The Time Is Now For Advisors
This brings us back to growth opportunities. There is little doubt that many clients of Wall Street firms are thinking about moving their business after being shaken by the market. According to other research we have done, former clients of full-service brokerage firms remain RIAs' No. 1 source of new assets (according to the Schwab Independent Advisor Outlook Study, January 2010). That may not have amounted to much in 2009, when investors were reluctant to take any action with their assets, in many cases putting off the decision altogether.

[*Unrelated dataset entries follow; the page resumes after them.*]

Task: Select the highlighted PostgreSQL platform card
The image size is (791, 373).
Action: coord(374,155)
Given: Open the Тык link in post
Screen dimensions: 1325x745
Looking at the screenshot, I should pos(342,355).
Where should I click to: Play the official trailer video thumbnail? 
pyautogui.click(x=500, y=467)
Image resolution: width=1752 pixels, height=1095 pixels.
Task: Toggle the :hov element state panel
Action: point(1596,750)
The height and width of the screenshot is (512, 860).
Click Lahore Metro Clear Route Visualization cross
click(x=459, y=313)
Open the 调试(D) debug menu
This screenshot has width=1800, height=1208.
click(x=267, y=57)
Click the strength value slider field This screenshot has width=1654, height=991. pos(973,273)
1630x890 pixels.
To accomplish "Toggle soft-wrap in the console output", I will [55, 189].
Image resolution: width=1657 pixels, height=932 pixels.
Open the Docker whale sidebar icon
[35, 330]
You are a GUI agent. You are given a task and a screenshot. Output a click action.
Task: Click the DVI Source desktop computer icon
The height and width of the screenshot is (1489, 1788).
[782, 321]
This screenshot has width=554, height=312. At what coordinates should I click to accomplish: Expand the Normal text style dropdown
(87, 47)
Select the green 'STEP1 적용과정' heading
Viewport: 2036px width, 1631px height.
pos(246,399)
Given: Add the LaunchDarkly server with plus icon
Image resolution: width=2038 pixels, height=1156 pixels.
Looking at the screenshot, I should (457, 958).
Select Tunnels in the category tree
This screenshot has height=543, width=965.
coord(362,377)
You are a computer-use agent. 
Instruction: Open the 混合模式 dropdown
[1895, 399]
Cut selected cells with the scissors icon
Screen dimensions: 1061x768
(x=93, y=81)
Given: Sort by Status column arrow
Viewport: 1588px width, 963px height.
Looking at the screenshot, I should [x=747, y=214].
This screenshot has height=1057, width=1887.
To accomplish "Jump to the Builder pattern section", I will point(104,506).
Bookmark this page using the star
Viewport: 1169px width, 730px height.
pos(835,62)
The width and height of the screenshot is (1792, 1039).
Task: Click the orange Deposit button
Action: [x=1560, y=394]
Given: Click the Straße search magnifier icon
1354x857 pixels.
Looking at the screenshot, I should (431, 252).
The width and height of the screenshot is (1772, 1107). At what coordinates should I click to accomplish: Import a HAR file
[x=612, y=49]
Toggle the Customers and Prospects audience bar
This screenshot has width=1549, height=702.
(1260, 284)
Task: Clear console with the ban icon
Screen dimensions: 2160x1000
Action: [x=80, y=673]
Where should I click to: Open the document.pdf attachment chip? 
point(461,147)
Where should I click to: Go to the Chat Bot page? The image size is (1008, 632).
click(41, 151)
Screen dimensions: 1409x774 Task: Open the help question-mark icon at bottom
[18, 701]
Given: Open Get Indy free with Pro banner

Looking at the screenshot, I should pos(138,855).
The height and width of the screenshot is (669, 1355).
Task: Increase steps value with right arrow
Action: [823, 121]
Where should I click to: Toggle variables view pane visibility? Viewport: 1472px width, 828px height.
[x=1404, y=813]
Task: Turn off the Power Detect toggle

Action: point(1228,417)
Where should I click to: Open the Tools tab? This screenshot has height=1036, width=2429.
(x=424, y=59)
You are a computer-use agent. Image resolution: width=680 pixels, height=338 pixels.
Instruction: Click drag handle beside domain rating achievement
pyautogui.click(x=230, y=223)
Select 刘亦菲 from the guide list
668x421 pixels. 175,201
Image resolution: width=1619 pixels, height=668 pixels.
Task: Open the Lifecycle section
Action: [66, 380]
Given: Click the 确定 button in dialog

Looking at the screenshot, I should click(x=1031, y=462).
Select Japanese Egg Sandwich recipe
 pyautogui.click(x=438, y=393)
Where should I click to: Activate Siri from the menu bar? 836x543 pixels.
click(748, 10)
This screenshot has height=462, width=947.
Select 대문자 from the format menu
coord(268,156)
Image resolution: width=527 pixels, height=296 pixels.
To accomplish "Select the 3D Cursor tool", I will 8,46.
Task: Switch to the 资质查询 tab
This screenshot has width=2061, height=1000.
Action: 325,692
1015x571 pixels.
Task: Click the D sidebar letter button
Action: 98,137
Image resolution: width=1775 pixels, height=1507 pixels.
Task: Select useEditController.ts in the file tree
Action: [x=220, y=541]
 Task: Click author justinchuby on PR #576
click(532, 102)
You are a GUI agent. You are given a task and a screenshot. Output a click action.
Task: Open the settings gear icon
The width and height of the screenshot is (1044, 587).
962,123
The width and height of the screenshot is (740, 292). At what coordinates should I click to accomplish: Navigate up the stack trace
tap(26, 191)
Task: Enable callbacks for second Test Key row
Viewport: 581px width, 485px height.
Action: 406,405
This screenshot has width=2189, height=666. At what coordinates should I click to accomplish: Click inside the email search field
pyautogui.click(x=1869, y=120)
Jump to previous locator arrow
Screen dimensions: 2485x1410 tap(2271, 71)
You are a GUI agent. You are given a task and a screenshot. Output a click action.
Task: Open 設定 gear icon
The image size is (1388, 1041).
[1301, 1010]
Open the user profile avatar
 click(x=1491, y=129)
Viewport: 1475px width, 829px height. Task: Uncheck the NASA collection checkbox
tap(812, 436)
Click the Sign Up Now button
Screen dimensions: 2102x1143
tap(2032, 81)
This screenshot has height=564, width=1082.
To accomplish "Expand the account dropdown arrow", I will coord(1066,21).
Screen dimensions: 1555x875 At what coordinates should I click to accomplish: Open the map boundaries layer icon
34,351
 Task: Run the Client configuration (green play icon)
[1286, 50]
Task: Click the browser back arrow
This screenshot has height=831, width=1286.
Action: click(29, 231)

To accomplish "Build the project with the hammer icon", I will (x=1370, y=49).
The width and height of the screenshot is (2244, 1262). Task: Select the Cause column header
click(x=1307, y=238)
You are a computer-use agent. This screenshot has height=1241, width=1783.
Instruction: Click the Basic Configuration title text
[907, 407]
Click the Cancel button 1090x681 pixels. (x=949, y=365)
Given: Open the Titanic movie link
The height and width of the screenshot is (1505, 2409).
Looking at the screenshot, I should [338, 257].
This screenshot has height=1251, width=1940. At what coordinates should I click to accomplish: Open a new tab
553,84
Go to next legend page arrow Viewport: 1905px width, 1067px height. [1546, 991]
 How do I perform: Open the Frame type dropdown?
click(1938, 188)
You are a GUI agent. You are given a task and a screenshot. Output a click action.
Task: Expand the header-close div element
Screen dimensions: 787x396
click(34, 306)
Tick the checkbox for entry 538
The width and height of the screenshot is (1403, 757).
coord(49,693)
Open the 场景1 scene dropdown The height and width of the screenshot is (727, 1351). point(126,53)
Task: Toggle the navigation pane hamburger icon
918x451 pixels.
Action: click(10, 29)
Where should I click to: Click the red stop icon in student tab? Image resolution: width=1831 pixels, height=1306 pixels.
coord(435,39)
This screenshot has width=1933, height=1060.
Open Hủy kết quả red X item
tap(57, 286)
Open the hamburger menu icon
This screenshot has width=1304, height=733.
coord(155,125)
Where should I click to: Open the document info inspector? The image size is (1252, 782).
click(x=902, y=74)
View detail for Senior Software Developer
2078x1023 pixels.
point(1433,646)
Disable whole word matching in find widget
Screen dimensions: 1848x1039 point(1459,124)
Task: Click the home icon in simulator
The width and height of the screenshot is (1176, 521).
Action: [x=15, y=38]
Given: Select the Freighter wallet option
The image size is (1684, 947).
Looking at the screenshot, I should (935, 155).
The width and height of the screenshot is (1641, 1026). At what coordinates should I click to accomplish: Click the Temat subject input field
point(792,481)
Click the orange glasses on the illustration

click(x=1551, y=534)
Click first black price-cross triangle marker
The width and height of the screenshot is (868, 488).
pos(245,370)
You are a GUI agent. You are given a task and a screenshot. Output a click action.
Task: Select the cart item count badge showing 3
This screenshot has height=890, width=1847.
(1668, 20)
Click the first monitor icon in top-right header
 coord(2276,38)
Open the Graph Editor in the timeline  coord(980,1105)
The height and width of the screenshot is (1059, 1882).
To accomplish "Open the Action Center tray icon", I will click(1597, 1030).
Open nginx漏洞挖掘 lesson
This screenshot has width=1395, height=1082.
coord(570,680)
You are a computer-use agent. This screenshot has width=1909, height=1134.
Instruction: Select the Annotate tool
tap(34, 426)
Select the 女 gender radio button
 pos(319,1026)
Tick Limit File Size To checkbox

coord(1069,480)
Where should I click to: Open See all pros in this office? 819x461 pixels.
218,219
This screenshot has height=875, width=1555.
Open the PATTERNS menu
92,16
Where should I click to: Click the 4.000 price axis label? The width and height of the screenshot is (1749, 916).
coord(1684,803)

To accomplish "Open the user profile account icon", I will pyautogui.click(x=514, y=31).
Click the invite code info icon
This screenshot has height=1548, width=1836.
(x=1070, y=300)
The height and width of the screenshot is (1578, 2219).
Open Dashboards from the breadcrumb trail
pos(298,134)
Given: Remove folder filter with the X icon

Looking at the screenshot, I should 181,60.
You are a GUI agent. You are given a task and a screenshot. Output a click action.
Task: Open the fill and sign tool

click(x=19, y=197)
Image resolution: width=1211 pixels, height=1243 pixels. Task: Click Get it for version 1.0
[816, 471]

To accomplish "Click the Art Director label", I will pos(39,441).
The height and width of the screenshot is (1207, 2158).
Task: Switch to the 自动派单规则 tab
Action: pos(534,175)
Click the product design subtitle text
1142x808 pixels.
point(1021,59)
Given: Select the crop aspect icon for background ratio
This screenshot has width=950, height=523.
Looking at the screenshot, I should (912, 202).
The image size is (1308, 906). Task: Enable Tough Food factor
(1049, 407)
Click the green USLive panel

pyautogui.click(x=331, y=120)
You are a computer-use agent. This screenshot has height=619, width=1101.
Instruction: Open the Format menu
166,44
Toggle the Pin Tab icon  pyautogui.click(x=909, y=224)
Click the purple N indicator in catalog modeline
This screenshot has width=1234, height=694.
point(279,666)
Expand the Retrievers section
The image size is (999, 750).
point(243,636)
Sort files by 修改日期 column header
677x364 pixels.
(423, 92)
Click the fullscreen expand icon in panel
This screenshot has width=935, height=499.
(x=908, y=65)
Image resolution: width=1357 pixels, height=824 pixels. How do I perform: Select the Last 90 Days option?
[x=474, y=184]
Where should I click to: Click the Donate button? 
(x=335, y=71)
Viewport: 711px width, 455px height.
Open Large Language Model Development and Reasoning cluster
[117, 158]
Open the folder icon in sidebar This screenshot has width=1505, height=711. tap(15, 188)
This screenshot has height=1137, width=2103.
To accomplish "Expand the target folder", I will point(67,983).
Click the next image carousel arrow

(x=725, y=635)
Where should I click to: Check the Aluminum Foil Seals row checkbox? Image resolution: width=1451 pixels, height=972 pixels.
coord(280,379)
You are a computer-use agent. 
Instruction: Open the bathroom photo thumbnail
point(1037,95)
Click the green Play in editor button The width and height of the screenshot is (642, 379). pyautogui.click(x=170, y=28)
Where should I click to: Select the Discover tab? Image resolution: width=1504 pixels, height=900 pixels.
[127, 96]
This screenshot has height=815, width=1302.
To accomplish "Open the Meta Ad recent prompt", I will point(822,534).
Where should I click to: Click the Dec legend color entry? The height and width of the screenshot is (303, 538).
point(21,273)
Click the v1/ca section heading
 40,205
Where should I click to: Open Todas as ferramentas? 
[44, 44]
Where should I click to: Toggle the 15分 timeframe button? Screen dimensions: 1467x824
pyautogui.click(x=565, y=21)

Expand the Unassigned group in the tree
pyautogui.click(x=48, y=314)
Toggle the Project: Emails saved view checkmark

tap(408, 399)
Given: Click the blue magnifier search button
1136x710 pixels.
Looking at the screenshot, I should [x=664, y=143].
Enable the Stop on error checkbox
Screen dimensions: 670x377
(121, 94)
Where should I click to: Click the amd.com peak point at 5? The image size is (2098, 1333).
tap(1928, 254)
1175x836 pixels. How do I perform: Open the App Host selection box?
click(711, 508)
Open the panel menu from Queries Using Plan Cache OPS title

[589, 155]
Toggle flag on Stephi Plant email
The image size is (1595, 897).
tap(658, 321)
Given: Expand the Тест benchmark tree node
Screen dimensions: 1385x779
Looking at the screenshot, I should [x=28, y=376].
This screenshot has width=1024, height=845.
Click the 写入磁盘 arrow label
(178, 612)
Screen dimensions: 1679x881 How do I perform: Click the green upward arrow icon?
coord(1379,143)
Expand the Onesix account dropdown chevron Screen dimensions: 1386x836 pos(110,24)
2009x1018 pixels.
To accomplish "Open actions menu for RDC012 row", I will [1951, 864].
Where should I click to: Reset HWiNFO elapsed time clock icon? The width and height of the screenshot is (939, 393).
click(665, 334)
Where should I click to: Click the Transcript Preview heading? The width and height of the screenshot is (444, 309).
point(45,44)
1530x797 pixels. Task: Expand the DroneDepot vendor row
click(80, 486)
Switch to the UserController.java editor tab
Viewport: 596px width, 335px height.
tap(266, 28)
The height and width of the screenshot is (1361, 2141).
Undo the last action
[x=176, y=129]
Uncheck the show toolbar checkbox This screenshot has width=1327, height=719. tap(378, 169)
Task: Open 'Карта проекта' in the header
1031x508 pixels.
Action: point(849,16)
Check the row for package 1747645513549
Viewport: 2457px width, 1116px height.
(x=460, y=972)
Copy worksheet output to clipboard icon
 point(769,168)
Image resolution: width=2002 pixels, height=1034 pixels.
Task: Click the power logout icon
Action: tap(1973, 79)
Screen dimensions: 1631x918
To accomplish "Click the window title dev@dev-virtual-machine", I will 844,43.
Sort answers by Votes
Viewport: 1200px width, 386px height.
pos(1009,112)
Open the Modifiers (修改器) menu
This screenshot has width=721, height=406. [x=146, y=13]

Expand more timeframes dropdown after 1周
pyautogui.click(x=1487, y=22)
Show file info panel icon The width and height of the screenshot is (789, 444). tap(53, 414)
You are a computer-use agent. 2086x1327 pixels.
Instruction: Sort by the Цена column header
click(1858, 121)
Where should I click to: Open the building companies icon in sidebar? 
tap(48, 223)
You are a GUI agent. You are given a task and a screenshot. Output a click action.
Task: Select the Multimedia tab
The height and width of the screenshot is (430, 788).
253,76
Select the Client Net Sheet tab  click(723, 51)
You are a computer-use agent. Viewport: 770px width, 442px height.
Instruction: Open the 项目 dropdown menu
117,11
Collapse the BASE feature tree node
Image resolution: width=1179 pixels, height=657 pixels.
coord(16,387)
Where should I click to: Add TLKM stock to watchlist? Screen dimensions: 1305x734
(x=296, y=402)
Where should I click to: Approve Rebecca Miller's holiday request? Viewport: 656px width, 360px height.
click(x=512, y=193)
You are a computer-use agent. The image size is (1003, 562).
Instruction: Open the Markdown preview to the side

However, fortune seems to favor the independent advisor. Cerulli reports that RIAs, independent broker-dealers and dually registered advisors will nearly match wirehouses' market footprint by 2012, taking a 39.3% market share of assets under management while the wirehouses take 40.7% (according to the Cerulli report, "Advisor Migration: The Changing Landscape of Retail Distribution," 2009). And even though people are taking longer to make the switch, the RIAs in our study remain very confident in their ability to close new business: 74% of advisors report that closing success is a top enabler to growth-the second-highest enabler behind quality of client service. (See Figures 1 and 2.)

In this respect, all the soothing RIAs did for client nerves in 2009 may well turn out to help them develop business. In 2009, 83% of new clients coming into RIA firms came from referrals. That number holds pretty steady in this business every year. But in order to find the time to engage and serve customers in today's new reality, advisors have to pay more attention to efficiency and productivity. Their ability to do that will likely answer the question of how high "up" really is for the RIA industry. 

Bernie Clark is head of Schwab Advisor Services, a leading provider of custodial, operational and trading support for more than 6,000 independent investment advisory firms.